You're right this is a 'lap' winding. It is 'progressive' in that the coils are connected to the segments in a certain way as opposed to 'regressive'. There are also 'wave' windings.
In this 'lap' winding we see that coil number 11 is connected to bars 11 and 12. Coil number 12 is connected to bars 12 and 1, and so on across.
When bars number 11 and 12 slid under a brush, you want there to be zero voltage between the bars. That way there will be no sparking as the brush shorts the bars together. To get this, we find the point in rotation where coil number 11 (the one connecting bars 11 and 12) has its two sides located midway between poles. At that point, the voltage induced into the 'left' side of the coil will exactly equal the voltage induced into the 'right' side of the coil, *BUT* with opposite polarity. So the net voltage between bars 11 and 12 is zero, just like we want. The same holds true for the 'left' and 'right' sides of coil number 2 which is connecting bars 2 and 3.
To see how the current flows, let's assume this is a generator and current is returning into the positive brush from the external load. In a simplistic/perfect world, the load current will first split in half and half will enter the left most brush (a '+' brush) and the brush contacting bars 5 and 6. This split happens in the circuit of the brush rigging and can't be seen in your drawing as those external connections aren't shown.
Then the current that enters the left '+' brush splits again and half of the brush current flows into bar 11 while half flows into bar 12.

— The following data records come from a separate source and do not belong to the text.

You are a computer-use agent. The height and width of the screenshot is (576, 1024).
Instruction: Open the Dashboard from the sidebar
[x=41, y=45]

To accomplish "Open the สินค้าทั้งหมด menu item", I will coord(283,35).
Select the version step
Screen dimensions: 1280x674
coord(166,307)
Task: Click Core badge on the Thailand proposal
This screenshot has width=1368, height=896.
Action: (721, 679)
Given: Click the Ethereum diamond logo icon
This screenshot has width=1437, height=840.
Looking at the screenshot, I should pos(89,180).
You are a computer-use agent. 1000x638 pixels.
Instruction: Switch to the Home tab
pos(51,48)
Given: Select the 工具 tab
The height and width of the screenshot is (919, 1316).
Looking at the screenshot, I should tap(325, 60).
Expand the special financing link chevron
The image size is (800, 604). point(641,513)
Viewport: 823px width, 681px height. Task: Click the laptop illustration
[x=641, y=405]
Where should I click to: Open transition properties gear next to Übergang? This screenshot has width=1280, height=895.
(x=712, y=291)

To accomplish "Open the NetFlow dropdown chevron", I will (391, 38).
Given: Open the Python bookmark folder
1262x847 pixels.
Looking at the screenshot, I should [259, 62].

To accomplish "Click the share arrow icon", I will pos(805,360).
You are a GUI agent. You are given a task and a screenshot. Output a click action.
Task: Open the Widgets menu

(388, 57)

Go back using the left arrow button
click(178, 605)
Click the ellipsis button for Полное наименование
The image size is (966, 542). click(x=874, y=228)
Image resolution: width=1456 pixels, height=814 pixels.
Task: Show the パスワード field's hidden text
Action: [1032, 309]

The current that enters bar 12 flows through coil 12 to bar 1. Then from bar 1 through coil 1 to bar 2 and out the '-' brush. The 'left' side of coil 12 and the left side of coil 1 are both under an S pole, while the right half of coil 12 and the right half of coil 1 are under an N pole. So the conductor has an EMF induced of one polarity as the coil goes down the length of the rotor from the commutator end towards the opposite end, and the polarity is the same on the return trip as the coil comes back up from the opposite end towards the commutator again (traveling opposite direction, but under opposite polarity magnetic pole keeps the induced EMF the same).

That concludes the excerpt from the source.